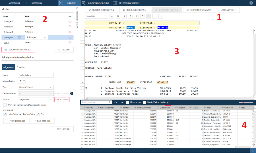Jump to previous search result with up chevron
The image size is (256, 153).
click(x=116, y=102)
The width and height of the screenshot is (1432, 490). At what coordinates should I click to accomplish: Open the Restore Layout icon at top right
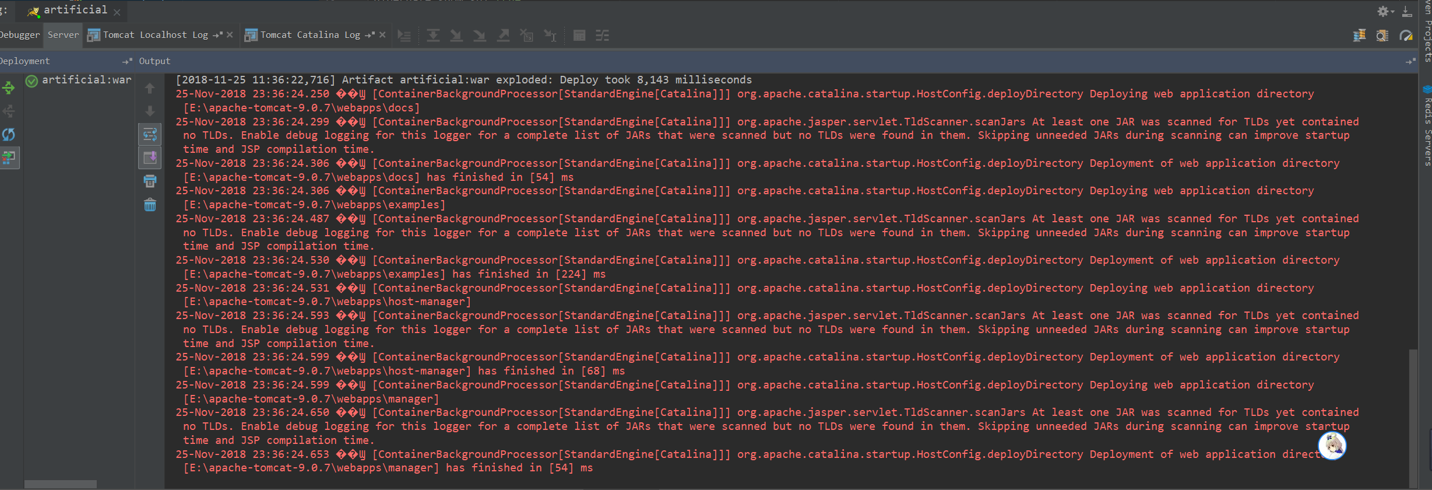tap(1359, 36)
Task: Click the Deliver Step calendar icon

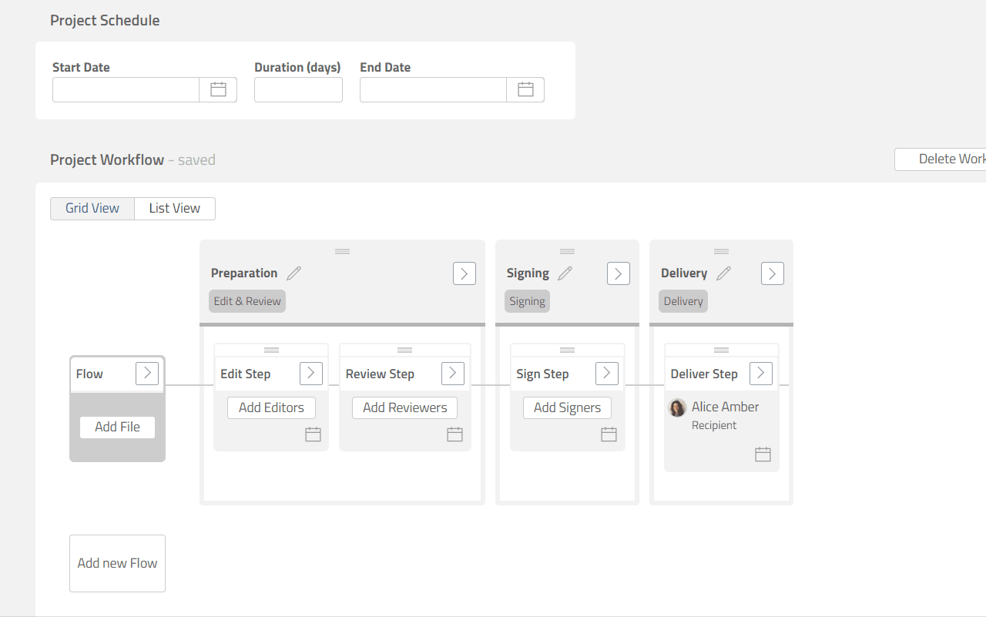Action: tap(763, 454)
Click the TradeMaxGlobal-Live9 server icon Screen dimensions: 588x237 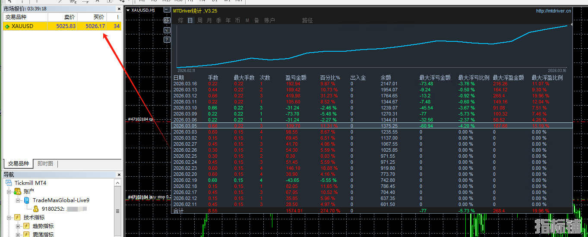[27, 200]
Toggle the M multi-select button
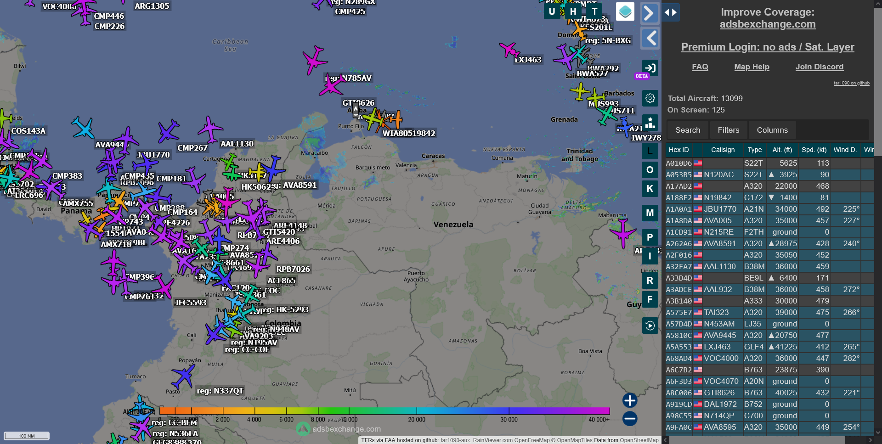 coord(650,213)
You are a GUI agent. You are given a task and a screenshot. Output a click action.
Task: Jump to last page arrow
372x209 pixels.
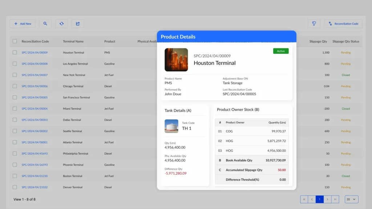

- - -

§ EXERCISE
Reproduce the final stretch of lines exactly: the line containing "You are a GUI" through the last line of the data, both included. Pictures do not belong in the copy.

§ TASK SOLUTION
You are a GUI agent. You are given a task and a screenshot. Output a click action.
Task: Jump to last page arrow
372x209 pixels.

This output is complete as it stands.